Element lookup data:
+===+
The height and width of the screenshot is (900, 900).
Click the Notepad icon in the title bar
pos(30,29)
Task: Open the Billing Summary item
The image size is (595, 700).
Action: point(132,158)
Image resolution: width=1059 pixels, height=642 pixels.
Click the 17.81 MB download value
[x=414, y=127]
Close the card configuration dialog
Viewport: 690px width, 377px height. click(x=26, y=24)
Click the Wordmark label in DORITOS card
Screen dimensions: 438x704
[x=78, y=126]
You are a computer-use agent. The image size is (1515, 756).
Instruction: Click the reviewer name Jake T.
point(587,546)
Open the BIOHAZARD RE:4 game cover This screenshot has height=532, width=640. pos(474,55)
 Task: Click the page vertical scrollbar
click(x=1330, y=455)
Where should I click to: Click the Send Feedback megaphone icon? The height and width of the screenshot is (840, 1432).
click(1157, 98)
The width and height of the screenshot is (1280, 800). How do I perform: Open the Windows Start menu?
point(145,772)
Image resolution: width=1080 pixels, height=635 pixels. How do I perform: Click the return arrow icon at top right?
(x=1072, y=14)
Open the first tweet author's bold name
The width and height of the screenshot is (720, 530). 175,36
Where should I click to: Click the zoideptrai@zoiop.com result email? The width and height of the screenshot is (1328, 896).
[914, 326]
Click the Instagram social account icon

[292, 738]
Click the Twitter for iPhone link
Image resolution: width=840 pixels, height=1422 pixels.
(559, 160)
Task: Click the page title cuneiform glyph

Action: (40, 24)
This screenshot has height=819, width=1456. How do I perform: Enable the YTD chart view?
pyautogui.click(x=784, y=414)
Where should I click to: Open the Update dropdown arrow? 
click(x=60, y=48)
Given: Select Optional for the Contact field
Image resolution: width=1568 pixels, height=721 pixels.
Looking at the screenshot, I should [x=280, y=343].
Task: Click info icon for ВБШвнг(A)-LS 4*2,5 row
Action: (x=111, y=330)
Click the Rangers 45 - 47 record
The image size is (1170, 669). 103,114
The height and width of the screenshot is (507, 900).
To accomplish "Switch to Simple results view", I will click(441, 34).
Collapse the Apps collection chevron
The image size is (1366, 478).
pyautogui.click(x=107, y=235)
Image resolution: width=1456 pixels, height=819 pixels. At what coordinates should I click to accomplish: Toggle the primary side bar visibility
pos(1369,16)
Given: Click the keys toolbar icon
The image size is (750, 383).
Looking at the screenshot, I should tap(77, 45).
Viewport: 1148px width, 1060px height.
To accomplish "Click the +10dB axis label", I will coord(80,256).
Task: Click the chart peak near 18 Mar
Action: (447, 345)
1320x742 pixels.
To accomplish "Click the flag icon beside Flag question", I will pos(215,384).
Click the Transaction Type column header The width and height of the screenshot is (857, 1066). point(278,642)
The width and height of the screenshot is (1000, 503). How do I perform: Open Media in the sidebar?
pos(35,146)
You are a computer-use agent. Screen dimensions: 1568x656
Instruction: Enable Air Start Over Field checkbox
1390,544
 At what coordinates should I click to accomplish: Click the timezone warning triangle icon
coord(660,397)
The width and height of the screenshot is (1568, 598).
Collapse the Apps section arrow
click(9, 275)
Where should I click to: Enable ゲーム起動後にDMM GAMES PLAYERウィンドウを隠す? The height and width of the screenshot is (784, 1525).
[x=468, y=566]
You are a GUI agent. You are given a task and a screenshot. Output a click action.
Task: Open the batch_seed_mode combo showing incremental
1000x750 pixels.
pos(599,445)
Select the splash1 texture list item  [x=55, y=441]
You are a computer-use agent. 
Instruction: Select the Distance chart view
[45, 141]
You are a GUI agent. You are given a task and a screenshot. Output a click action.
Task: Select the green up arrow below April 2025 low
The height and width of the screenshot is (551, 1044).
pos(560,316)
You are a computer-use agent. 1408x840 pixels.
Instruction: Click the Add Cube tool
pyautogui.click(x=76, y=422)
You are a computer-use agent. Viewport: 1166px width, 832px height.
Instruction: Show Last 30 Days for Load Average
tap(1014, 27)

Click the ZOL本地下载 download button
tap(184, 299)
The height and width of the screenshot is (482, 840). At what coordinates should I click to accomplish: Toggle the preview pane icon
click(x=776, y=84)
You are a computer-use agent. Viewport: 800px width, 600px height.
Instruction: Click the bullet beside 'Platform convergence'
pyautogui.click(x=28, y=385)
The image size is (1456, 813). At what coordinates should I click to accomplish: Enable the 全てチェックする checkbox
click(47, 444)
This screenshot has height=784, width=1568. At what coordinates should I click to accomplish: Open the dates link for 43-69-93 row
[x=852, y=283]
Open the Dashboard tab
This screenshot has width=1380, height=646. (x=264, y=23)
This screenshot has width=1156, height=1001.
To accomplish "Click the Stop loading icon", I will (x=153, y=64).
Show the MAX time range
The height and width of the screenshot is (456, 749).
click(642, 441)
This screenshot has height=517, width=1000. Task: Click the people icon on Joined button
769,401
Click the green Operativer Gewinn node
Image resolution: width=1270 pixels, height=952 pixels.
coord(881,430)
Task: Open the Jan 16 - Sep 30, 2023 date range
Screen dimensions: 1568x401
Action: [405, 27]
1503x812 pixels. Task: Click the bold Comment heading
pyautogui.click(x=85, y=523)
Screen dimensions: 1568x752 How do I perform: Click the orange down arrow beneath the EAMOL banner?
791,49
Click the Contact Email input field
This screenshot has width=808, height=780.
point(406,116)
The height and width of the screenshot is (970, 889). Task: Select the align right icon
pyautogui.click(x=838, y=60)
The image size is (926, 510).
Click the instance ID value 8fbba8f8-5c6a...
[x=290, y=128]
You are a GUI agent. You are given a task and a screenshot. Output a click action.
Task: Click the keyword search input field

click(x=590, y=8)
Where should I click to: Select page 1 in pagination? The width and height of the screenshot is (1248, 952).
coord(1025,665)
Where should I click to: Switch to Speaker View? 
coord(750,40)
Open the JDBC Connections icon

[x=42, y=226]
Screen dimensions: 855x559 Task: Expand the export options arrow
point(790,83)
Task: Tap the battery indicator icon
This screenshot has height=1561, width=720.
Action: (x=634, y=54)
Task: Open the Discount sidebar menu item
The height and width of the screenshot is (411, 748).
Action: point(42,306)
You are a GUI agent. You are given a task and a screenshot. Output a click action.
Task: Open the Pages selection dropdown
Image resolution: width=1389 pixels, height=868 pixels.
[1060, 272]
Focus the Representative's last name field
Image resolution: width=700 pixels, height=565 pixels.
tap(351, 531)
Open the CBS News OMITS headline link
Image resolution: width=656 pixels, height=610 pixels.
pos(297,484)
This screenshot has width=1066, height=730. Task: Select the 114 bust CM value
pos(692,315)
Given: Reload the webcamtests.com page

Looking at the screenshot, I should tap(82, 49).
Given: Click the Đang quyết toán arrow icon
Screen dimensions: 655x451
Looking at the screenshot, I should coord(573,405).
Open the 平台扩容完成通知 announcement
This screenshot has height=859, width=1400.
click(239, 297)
+===+
Problem description: Copy out every line of the data above verbatim, with no changes.

Response to the task:
The height and width of the screenshot is (900, 900).
Click the Notepad icon in the title bar
pos(30,29)
Task: Open the Billing Summary item
The image size is (595, 700).
Action: point(132,158)
Image resolution: width=1059 pixels, height=642 pixels.
Click the 17.81 MB download value
[x=414, y=127]
Close the card configuration dialog
Viewport: 690px width, 377px height. click(x=26, y=24)
Click the Wordmark label in DORITOS card
Screen dimensions: 438x704
[x=78, y=126]
You are a computer-use agent. The image size is (1515, 756).
Instruction: Click the reviewer name Jake T.
point(587,546)
Open the BIOHAZARD RE:4 game cover This screenshot has height=532, width=640. pos(474,55)
 Task: Click the page vertical scrollbar
click(x=1330, y=455)
Where should I click to: Click the Send Feedback megaphone icon? The height and width of the screenshot is (840, 1432).
click(1157, 98)
The width and height of the screenshot is (1280, 800). How do I perform: Open the Windows Start menu?
point(145,772)
Image resolution: width=1080 pixels, height=635 pixels. How do I perform: Click the return arrow icon at top right?
(x=1072, y=14)
Open the first tweet author's bold name
The width and height of the screenshot is (720, 530). 175,36
Where should I click to: Click the zoideptrai@zoiop.com result email? The width and height of the screenshot is (1328, 896).
[914, 326]
Click the Instagram social account icon

[292, 738]
Click the Twitter for iPhone link
Image resolution: width=840 pixels, height=1422 pixels.
(559, 160)
Task: Click the page title cuneiform glyph

Action: (40, 24)
This screenshot has height=819, width=1456. How do I perform: Enable the YTD chart view?
pyautogui.click(x=784, y=414)
Where should I click to: Open the Update dropdown arrow? 
click(x=60, y=48)
Given: Select Optional for the Contact field
Image resolution: width=1568 pixels, height=721 pixels.
Looking at the screenshot, I should [x=280, y=343].
Task: Click info icon for ВБШвнг(A)-LS 4*2,5 row
Action: (x=111, y=330)
Click the Rangers 45 - 47 record
The image size is (1170, 669). 103,114
The height and width of the screenshot is (507, 900).
To accomplish "Switch to Simple results view", I will click(441, 34).
Collapse the Apps collection chevron
The image size is (1366, 478).
pyautogui.click(x=107, y=235)
Image resolution: width=1456 pixels, height=819 pixels. At what coordinates should I click to accomplish: Toggle the primary side bar visibility
pos(1369,16)
Given: Click the keys toolbar icon
The image size is (750, 383).
Looking at the screenshot, I should tap(77, 45).
Viewport: 1148px width, 1060px height.
To accomplish "Click the +10dB axis label", I will coord(80,256).
Task: Click the chart peak near 18 Mar
Action: (447, 345)
1320x742 pixels.
To accomplish "Click the flag icon beside Flag question", I will pos(215,384).
Click the Transaction Type column header The width and height of the screenshot is (857, 1066). point(278,642)
The width and height of the screenshot is (1000, 503). How do I perform: Open Media in the sidebar?
pos(35,146)
You are a computer-use agent. Screen dimensions: 1568x656
Instruction: Enable Air Start Over Field checkbox
1390,544
 At what coordinates should I click to accomplish: Click the timezone warning triangle icon
coord(660,397)
The width and height of the screenshot is (1568, 598).
Collapse the Apps section arrow
click(9, 275)
Where should I click to: Enable ゲーム起動後にDMM GAMES PLAYERウィンドウを隠す? The height and width of the screenshot is (784, 1525).
[x=468, y=566]
You are a GUI agent. You are given a task and a screenshot. Output a click action.
Task: Open the batch_seed_mode combo showing incremental
1000x750 pixels.
pos(599,445)
Select the splash1 texture list item  [x=55, y=441]
You are a computer-use agent. 
Instruction: Select the Distance chart view
[45, 141]
You are a GUI agent. You are given a task and a screenshot. Output a click action.
Task: Select the green up arrow below April 2025 low
The height and width of the screenshot is (551, 1044).
pos(560,316)
You are a computer-use agent. 1408x840 pixels.
Instruction: Click the Add Cube tool
pyautogui.click(x=76, y=422)
You are a computer-use agent. Viewport: 1166px width, 832px height.
Instruction: Show Last 30 Days for Load Average
tap(1014, 27)

Click the ZOL本地下载 download button
tap(184, 299)
The height and width of the screenshot is (482, 840). At what coordinates should I click to accomplish: Toggle the preview pane icon
click(x=776, y=84)
You are a computer-use agent. Viewport: 800px width, 600px height.
Instruction: Click the bullet beside 'Platform convergence'
pyautogui.click(x=28, y=385)
The image size is (1456, 813). At what coordinates should I click to accomplish: Enable the 全てチェックする checkbox
click(47, 444)
This screenshot has height=784, width=1568. At what coordinates should I click to accomplish: Open the dates link for 43-69-93 row
[x=852, y=283]
Open the Dashboard tab
This screenshot has width=1380, height=646. (x=264, y=23)
This screenshot has width=1156, height=1001.
To accomplish "Click the Stop loading icon", I will (x=153, y=64).
Show the MAX time range
The height and width of the screenshot is (456, 749).
click(642, 441)
This screenshot has height=517, width=1000. Task: Click the people icon on Joined button
769,401
Click the green Operativer Gewinn node
Image resolution: width=1270 pixels, height=952 pixels.
coord(881,430)
Task: Open the Jan 16 - Sep 30, 2023 date range
Screen dimensions: 1568x401
Action: [405, 27]
1503x812 pixels. Task: Click the bold Comment heading
pyautogui.click(x=85, y=523)
Screen dimensions: 1568x752 How do I perform: Click the orange down arrow beneath the EAMOL banner?
791,49
Click the Contact Email input field
This screenshot has width=808, height=780.
point(406,116)
The height and width of the screenshot is (970, 889). Task: Select the align right icon
pyautogui.click(x=838, y=60)
The image size is (926, 510).
Click the instance ID value 8fbba8f8-5c6a...
[x=290, y=128]
You are a GUI agent. You are given a task and a screenshot. Output a click action.
Task: Click the keyword search input field

click(x=590, y=8)
Where should I click to: Select page 1 in pagination? The width and height of the screenshot is (1248, 952).
coord(1025,665)
Where should I click to: Switch to Speaker View? 
coord(750,40)
Open the JDBC Connections icon

[x=42, y=226]
Screen dimensions: 855x559 Task: Expand the export options arrow
point(790,83)
Task: Tap the battery indicator icon
This screenshot has height=1561, width=720.
Action: (x=634, y=54)
Task: Open the Discount sidebar menu item
The height and width of the screenshot is (411, 748).
Action: point(42,306)
You are a GUI agent. You are given a task and a screenshot. Output a click action.
Task: Open the Pages selection dropdown
Image resolution: width=1389 pixels, height=868 pixels.
[1060, 272]
Focus the Representative's last name field
Image resolution: width=700 pixels, height=565 pixels.
tap(351, 531)
Open the CBS News OMITS headline link
Image resolution: width=656 pixels, height=610 pixels.
pos(297,484)
This screenshot has width=1066, height=730. Task: Select the 114 bust CM value
pos(692,315)
Given: Reload the webcamtests.com page

Looking at the screenshot, I should tap(82, 49).
Given: Click the Đang quyết toán arrow icon
Screen dimensions: 655x451
Looking at the screenshot, I should coord(573,405).
Open the 平台扩容完成通知 announcement
This screenshot has height=859, width=1400.
click(239, 297)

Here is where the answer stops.